__WHAT IS EXPECTED__.
Write what comes next in the news article on Google turning 10, continuing from its final paragraph.

Google grows up with major challenges at it turns 10
Ten years ago Google was just a misspelling of an obscure mathematical term that few had ever heard off. But then on September 7 1998 two Stanford University graduates founded a company with the name based on a cool idea of how to make web searches more accurate by analyzing links to websites. ( dpa )
What followed was one of the most meteoric rises in US corporate history, resulting in a hugely profitable company that rakes in 150 billion dollars per year.
But Google faces numerous challenges as it tries to keep growing. The company still relies on search advertising for over 90 per cent of its revenues, and its critics contend that it abuses its dominant position on the web to encroach on users' privacy.
Yet the anniversary comes as Google makes important strides to consolidate its position as the world's dominant technology company by providing users with ever cooler tools. The unveiling this week of Google Chrome, the company's first web browser, highlighted its ambition to move most computing functions from the desktop to the web and thus undercut its great rival Microsoft.
Google watchers had long predicted that the company would produce its own browser. But Eric Schmidt, the seasoned chief executive brought in by Google founders Sergey Brin and Larry Page to provide "adult supervision," consistently delayed the project until he thought the brash young upstart was mature enough to tackle the most important battle of its life.
"When I joined Google in 2001, Larry and Sergey immediately said, 'We should build our own browser,'" Schmidt told Wired Magazine. "And I said no."
It wasn't the right time, Schmidt told them. "I did not believe that the company was strong enough to withstand a browser war," he said.
But with annual revenues of over 20 billion dollars, profits of 5 billion dollars, growth of 35 per cent and a host of applications that run over the internet and need the support of a purpose-built browser, Google's 10th anniversary seems an auspicious time for the launch.
It's far from the only arrow in Google's quiver. The company is also about to see the first cellphone based on its Android software, which Google hopes will extend its dominance from the laptop to the mobile internet, while its YouTube video site is the unchallenged leader in the online video space.
Critics point out that none of these initiatives are assured of success - Google's users may not download the browser, or like the Android phones, while online advertisers are wary of linking their brands to the questionable content of YouTube.
But even if Google never succeeds in successfully developing a single other application - which is doubtful since it employs 16,000 of the brightest people on the planet - its achievements until now will mark it as one of the most revolutionary companies the world has known.

Data entries
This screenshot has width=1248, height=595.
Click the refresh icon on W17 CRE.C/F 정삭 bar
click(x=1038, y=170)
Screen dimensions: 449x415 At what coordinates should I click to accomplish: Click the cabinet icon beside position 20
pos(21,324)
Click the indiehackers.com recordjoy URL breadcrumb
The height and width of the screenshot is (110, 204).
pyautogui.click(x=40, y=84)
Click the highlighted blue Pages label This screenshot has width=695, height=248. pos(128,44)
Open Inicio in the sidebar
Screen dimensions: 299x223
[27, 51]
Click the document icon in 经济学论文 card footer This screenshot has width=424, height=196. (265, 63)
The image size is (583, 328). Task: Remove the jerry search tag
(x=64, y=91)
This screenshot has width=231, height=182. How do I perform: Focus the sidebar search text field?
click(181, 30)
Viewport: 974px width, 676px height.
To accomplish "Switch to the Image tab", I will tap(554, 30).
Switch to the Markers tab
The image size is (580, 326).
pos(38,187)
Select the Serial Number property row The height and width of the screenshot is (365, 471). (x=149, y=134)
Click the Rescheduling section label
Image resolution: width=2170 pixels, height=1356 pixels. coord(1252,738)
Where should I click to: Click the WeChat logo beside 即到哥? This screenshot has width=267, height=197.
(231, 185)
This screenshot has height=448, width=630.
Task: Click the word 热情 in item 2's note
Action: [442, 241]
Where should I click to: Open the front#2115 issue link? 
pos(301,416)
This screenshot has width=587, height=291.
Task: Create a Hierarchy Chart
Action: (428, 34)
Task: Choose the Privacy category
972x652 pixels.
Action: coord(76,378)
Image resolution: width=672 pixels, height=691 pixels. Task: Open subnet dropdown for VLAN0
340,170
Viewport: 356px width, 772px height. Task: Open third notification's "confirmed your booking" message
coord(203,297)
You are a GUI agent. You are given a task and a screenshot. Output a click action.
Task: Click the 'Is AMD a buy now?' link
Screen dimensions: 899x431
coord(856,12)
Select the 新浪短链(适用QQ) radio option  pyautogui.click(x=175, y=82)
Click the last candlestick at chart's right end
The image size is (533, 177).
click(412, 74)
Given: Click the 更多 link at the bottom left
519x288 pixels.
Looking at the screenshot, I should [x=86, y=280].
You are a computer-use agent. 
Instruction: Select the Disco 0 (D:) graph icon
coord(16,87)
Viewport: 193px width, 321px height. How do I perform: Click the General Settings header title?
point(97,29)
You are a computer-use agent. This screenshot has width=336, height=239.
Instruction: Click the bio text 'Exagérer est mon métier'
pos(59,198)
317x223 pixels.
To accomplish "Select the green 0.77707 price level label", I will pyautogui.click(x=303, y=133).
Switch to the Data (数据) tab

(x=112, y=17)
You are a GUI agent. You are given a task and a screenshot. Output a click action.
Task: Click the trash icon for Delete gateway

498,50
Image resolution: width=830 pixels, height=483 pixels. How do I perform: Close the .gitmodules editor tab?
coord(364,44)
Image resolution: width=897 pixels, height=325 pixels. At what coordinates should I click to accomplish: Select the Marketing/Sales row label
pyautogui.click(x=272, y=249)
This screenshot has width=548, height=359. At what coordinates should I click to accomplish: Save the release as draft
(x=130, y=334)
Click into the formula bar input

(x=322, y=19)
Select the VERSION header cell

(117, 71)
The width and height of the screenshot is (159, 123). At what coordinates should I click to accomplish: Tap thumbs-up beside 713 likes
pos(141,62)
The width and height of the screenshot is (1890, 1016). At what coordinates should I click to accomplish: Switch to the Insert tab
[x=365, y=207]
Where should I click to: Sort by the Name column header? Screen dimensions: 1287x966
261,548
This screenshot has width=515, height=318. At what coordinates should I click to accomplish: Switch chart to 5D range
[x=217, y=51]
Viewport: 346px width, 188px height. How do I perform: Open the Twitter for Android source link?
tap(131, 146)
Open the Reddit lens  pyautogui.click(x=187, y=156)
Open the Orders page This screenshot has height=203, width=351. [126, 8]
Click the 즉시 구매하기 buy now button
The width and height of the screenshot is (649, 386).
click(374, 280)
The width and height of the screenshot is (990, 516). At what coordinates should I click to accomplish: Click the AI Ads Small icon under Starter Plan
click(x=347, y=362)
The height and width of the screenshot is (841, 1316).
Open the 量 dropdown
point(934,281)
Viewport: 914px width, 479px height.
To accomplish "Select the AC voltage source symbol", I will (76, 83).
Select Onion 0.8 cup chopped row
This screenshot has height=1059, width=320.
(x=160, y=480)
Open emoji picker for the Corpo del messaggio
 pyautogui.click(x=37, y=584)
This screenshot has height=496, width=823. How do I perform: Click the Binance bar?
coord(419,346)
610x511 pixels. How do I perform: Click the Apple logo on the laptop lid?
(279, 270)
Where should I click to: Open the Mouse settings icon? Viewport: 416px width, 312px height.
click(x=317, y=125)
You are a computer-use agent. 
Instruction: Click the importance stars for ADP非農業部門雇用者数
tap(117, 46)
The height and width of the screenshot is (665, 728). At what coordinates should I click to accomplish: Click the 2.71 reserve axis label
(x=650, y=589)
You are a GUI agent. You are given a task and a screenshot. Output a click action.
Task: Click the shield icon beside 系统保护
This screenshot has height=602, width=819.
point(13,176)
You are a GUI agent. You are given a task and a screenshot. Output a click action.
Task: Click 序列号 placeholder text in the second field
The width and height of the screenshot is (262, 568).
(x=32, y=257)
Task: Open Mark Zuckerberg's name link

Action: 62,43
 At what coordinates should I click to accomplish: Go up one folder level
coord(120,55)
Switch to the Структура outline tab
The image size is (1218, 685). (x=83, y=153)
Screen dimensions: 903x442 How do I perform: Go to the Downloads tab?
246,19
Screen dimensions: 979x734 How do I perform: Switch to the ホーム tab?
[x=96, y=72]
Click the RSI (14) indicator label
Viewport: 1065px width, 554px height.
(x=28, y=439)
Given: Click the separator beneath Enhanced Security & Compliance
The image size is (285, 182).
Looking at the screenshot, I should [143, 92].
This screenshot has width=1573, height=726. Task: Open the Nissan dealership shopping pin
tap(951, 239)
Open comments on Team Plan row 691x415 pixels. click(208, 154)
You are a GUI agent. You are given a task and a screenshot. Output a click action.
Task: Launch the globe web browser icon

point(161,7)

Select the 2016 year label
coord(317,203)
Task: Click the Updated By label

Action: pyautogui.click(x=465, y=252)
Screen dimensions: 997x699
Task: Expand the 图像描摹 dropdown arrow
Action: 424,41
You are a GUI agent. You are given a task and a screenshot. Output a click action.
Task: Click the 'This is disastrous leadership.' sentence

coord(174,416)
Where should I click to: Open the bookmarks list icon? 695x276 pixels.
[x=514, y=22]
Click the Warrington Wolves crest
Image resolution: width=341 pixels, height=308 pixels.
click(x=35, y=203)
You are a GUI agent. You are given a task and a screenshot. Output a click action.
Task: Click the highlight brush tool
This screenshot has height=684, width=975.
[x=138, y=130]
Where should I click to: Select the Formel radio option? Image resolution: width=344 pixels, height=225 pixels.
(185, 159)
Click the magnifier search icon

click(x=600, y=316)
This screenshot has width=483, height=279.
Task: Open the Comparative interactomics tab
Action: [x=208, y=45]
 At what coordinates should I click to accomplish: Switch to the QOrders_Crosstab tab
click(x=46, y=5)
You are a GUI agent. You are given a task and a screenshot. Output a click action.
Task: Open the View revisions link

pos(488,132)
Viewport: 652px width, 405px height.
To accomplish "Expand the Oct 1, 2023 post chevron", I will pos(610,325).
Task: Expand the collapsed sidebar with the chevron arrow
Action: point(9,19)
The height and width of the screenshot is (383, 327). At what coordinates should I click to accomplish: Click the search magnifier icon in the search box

__RESULT__.
Before Google, using a search engine was a hit and miss affair that usually left users with little option but to scroll through pages of search results to find anything close to the answer they were looking for. With Google, out popped the answer immediately. It was orders of magnitude better than anything that came before it.
Equally important for the development of the internet was Google's concept of selling advertising linked to search and site content. If people were searching for "teddy bears", then teddy bear sellers were likely to pay more money than pharmaceutical companies to get their information in front of those people, Google reasoned. And if you had a blog about teddy bears, wouldn't teddy bear companies like to advertise on your site?
Google's innovation was to create a system that was scalable across the web. It took a page out of the online marketplace eBay and auctioned off search terms to the highest bidder.
It also developed a program called Adsense, which analyzed the content on blogs and websites and sold relevant ads to the highest bidders, who only had to pay if the customer clicked on the ad. These developments powered the explosion of the internet, allowing the creation of millions of new sites and blogs catering to every imaginable niche.
Other innovations included the scanning of millions of books so that their texts are searchable online, the creation of mapping technologies that included street views and navigable birds-eye views stitched together from satellite images - and all supported by relevant ads.
"I see the history of the internet as BG and AG - before Google and after Google," says tech analyst Carmi Levy. "They rewrote how we find stuff online, and reshaped how ads are delivered and paid for. It's a once-in-a generation company."
Levy believes that Microsoft, which was the previous holder of that crown, is doomed by Google's dominance. "The company is awash with cash and is using it to drive innovation, but someday some other company will "outgoogle google," he says.
It's unlikely to happen anytime soon, but who knows? After all just 10 years ago Google was just an obscure mathematical term.